Court Opinion

ID: 8038714
Source: CourtListenerOpinion
Date Created: 2022-09-09 03:23:58.893257+00
Date Added: 2024-06-11T16:37:14.465502
License: Public Domain

Yeager, J.,
concurring in the result.
I find myself in full accord with the result arrived at in the majority opinion, but with some of the statements in the opinion and syllabus I find myself in disagreement.
For convenience I shall, for the most part, refer to the syllabus points rather than the corresponding parts of the opinion.
It will be noted that one of the questions of controlling importance was that of whether or not certain statements claimed to have been made by the deceased were res gestee and on that account admissible. I agree that they were not admissible. I do not agree that the definition of res gestee contained in point 5 and pursued in points 7 and 8 of the syllabus is correct.
A definition of res gestee which has been approved by this court is quoted in the opinion as follows: “A statement to be admissible as a part of the res gestee must have been spontaneous and impulsive, and made at a time and under such circumstances as to induce the belief that it was not the result of reflection and premeditation.” Tongue v. Perrigo, 130 Neb. 564, 265 N. W. 737.

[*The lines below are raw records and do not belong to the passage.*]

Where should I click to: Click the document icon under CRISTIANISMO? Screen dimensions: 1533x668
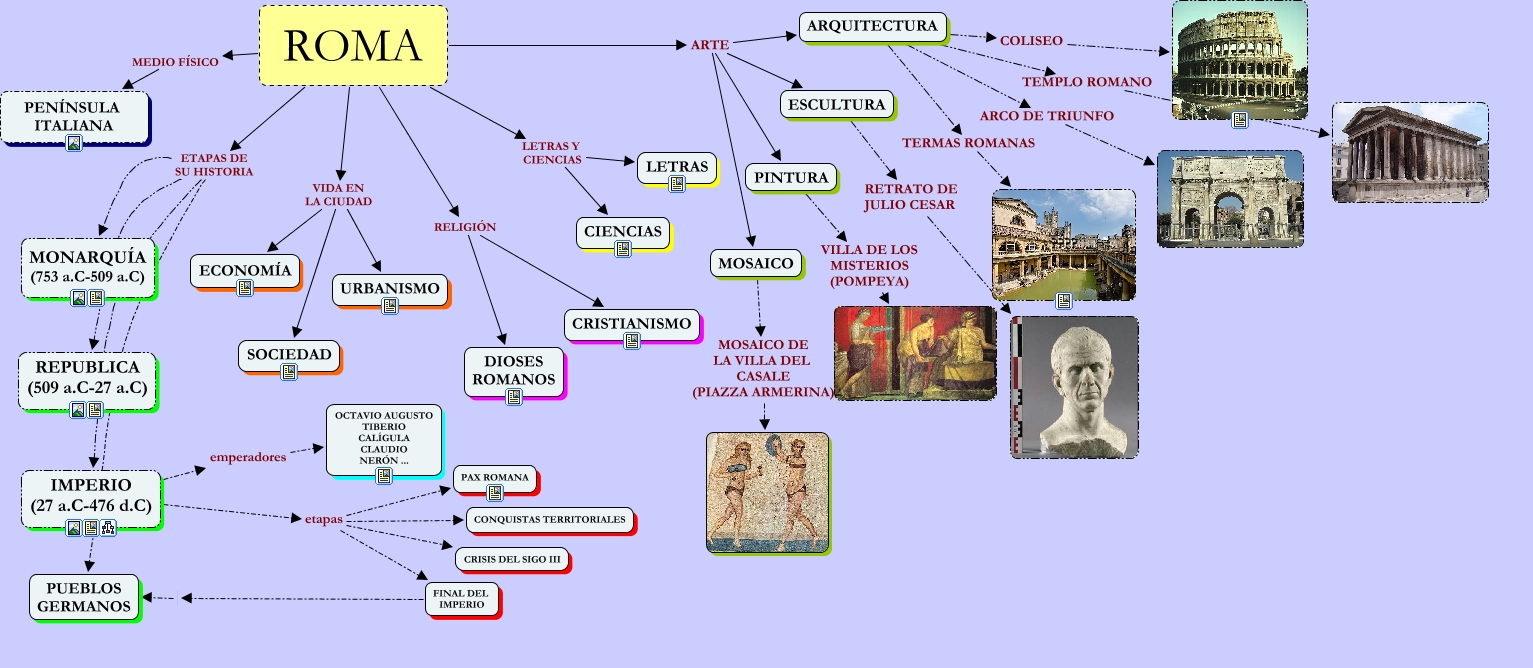coord(631,341)
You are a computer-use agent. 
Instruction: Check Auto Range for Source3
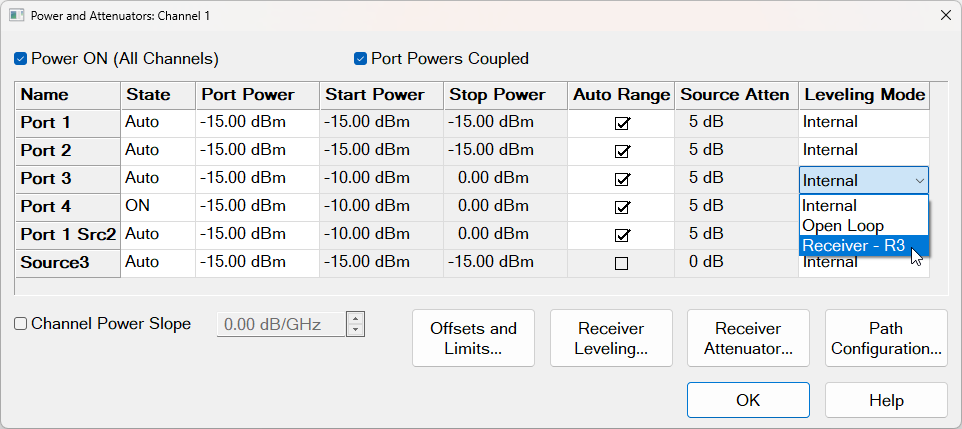(x=621, y=264)
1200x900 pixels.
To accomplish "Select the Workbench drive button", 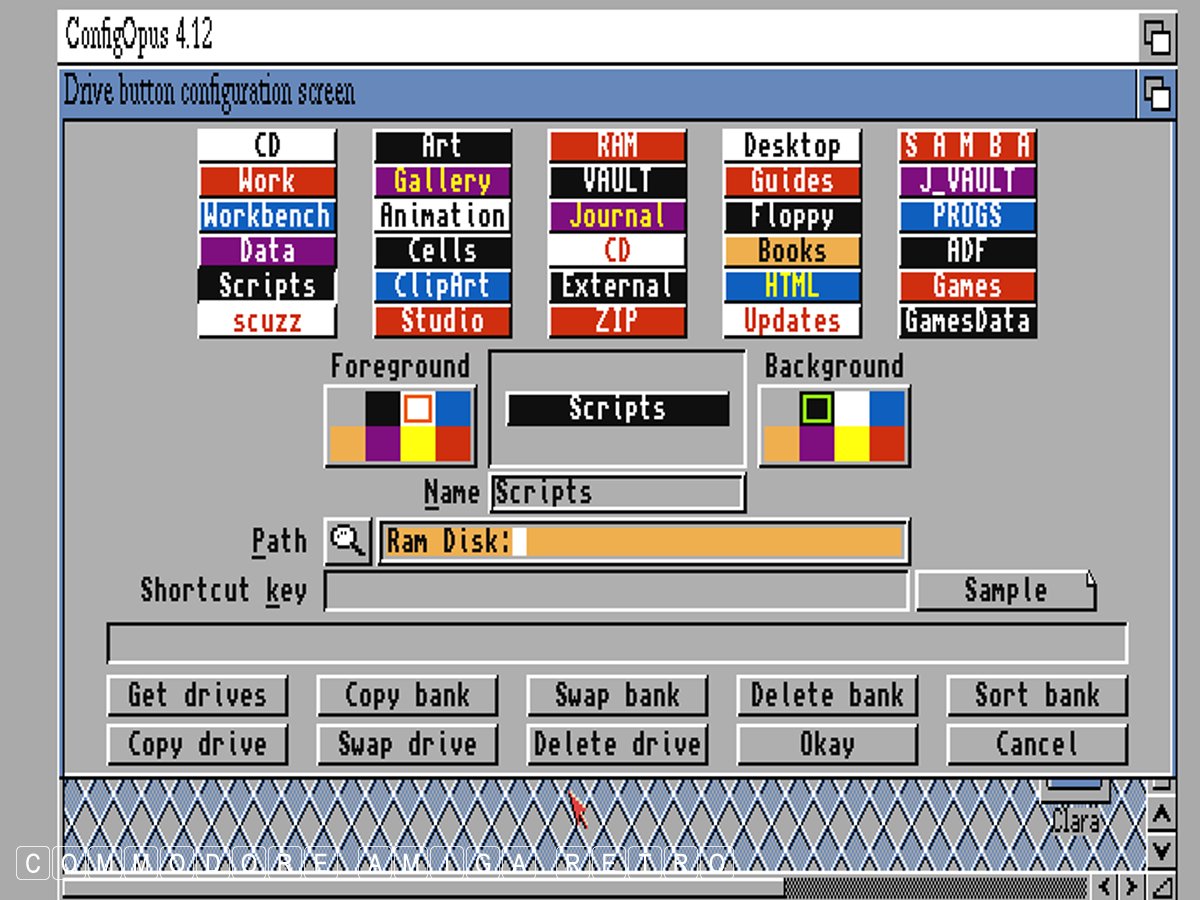I will click(x=267, y=216).
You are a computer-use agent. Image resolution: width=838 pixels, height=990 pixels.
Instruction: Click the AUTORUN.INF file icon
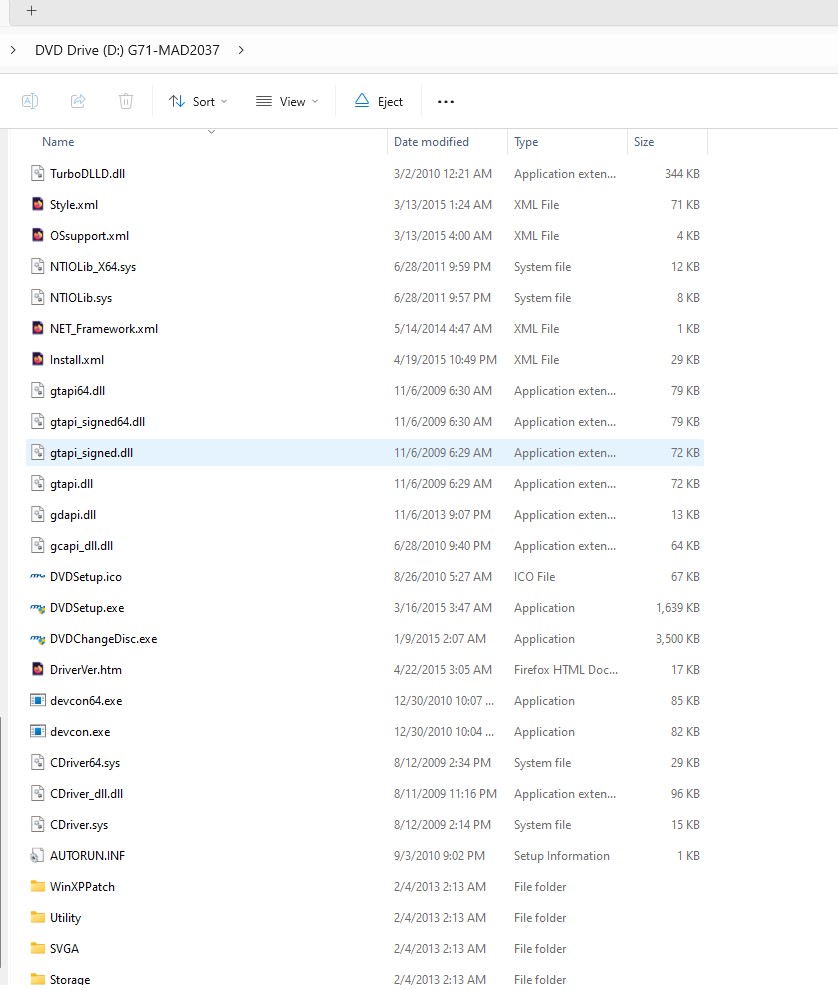coord(38,856)
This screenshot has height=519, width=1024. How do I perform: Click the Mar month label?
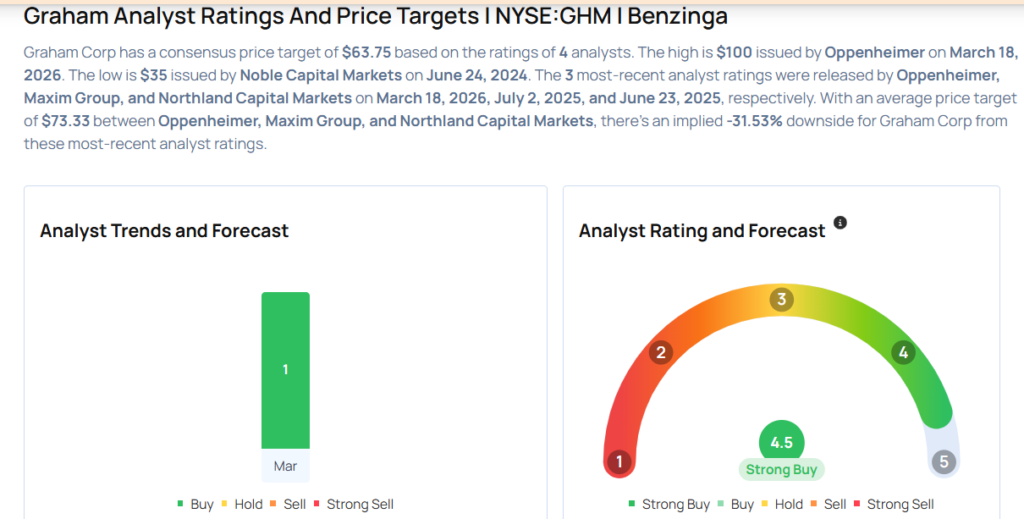[x=285, y=466]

The majority opinion does not reject this rule but its effect is to narrow and restrict it. The effect of the rule of the opinion herein is to say that it is not enough that all the conditions contemplated by this definition shall be found to exist to render evidence admissible as a part of the res gestee, but in addition thereto .the court must be satisfied that those conditions flowed from shock. Under this definition the showing of shock, or evidence from which a reasonable inference thereof flows, becomes imperative as a foundation for the introduction of res gestee. The effect is further to make a pathological finding a prerequisite to the admission of statements as res gestee.
The term shock has been employed illustratively many times in opinions, and with that I find no fault, but seldom definitively as in the majority opinion. It appears that it was used definitively in Chesapeake & O. Ry. Co. v. Mears, 64 F. 2d 291. However in that opinion other definitive lan*335guage was used not employing this term. The other language referred to is contained in the majority opinion and will not be repeated here.
If I were inclined to restrict the definition of res gestas I would desire to use a word or words capable of some measure of definiteness in understanding and definition. Shock is not so capable. Within certain limits it has an understanding by laymen, within broader limits it is understood by men of special training such as the medical man, the psychiatrist and psychologist, but it baffles even the scientist and the lexicographer in inclusive and exclusive definition. With its inexactitude of meaning it should not be written info legal definition to confound the legal profession and the courts.